Reading the Lancaster report I learned that The Times graphic is composed of five-month moving averages. I do not think that I am attracted by that as a graphic. Shewhart’s Second Rule of Data Presentation is:
Whenever an average, range or histogram is used to summarise observations, the summary must not mislead the user into taking any action that the user would not take if the data were presented in context.
I fear that moving-averages will always obscure the message in the data. I preferred this chart from the Lancaster report. The upper series are for England, the lower for Scotland.
Now we can see the monthly observations. Subjectively there looks to be, at least in some years, some structure of variation throughout the year. That is unsurprising but it does ruin all hope of justifying an assumption of “independent identically distributed” residuals. Because of that alone, I feel that the use of p-values here is inappropriate, the usual criticisms of p-values in general notwithstanding (see the advocacy of Stephen Ziliak and Deirdre McCloskey).

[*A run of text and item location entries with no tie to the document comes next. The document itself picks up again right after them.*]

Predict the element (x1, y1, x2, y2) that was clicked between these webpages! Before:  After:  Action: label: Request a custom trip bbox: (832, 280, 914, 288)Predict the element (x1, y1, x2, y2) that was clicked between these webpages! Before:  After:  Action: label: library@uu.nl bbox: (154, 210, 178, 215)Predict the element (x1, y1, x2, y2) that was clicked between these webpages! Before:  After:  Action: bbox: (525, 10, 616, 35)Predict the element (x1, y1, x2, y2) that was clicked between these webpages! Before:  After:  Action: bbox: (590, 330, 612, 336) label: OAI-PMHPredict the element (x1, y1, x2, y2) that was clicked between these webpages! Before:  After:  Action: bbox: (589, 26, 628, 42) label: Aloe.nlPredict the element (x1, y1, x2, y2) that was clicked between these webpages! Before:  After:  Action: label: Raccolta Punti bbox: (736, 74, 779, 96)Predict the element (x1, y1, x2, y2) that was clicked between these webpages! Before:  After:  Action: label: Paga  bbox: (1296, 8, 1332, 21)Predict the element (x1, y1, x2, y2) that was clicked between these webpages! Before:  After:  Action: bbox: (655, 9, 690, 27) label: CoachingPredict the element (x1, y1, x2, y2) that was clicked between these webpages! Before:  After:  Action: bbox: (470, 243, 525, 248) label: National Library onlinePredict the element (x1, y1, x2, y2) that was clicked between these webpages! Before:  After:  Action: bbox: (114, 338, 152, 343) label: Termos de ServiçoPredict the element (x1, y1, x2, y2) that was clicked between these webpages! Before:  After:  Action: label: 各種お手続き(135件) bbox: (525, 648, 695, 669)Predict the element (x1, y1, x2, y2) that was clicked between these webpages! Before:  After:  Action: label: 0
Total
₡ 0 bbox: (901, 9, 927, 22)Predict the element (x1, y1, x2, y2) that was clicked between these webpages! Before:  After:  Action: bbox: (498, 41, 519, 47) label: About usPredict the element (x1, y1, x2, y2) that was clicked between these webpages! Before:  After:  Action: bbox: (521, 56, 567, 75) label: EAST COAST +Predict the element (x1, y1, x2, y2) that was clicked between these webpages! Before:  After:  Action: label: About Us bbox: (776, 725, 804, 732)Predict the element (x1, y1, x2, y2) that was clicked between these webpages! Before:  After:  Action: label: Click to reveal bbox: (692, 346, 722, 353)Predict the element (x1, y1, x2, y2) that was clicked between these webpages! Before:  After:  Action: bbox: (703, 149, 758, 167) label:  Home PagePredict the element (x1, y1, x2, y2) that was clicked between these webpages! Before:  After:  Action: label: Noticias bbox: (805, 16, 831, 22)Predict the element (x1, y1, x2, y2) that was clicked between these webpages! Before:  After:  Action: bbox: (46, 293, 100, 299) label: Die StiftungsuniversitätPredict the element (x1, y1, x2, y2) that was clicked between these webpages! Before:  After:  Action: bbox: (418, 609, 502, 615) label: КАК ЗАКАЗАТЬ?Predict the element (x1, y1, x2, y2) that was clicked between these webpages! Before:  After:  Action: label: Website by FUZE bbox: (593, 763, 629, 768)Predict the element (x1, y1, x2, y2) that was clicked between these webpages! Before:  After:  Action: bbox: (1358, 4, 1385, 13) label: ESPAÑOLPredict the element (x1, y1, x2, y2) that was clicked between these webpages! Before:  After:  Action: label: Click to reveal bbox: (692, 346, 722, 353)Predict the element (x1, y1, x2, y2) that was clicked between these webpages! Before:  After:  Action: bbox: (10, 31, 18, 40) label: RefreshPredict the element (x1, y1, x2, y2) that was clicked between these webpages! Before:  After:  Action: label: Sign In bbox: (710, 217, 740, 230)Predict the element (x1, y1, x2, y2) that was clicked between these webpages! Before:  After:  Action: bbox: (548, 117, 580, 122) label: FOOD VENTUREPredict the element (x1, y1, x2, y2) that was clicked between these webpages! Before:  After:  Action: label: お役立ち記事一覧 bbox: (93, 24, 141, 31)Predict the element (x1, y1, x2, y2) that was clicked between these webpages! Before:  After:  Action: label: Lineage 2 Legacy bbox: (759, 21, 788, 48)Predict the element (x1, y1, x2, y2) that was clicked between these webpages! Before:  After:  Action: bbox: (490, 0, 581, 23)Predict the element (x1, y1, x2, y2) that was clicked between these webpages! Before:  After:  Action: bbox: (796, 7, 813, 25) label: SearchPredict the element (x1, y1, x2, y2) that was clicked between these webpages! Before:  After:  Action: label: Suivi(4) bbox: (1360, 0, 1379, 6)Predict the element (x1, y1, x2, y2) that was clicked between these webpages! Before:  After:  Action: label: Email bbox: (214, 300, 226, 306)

As I said, this is very tricky data from which to separate signal and noise. Because of the patterned variation within any year I think that there is not much point in analysing other than annual aggregates. The analysis that I would have liked to have seen would have been a straight line regression through the whole of the annual data for England. There may be an initial disappointment that that gives us “less data to play with”. However, considering the correlation within the intra-year monthly figures, a little reflection confirms that there is very little sacrifice of real information. I’ve had a quick look at the annual aggregates for the period under investigation and I can’t see a signal. The analysis could be taken further by calculating an R2. That could then be compared with an R2 calculated for the Lancaster bi-linear “change point” model. Is the extra variation explained worth having for the extra parameters?
I see that the authors calculated an R2 of 42%. However, that includes accounting for the difference between English and Scottish data which is the dominant variation in the data set. I’m not sure what the Scottish data adds here other than to inflate R2.
There might also be an analysis approach by taking out the steady long term decline in injuries using a LOWESS curve then looking for a signal in the residuals.
What that really identifies are three ways of trying to cope with the long term declining trend, which is a nuisance in this analysis: straight line regression, straight line regression with “change point”, and LOWESS. If they don’t yield the same conclusions then any inference has to be treated with great caution. Inevitably, any signal is confounded with lack of stability and predictability in the long term trend.
I comment on this really to highlight the way the press use graphics without explaining what they mean. I intend no criticism of the Lancaster team as this is very difficult data to analyse. Of course, the most important conclusion is that there is no signal that the relaxation in licensing resulted in an increase in accidents. I trust that my alternative world view will be taken constructively.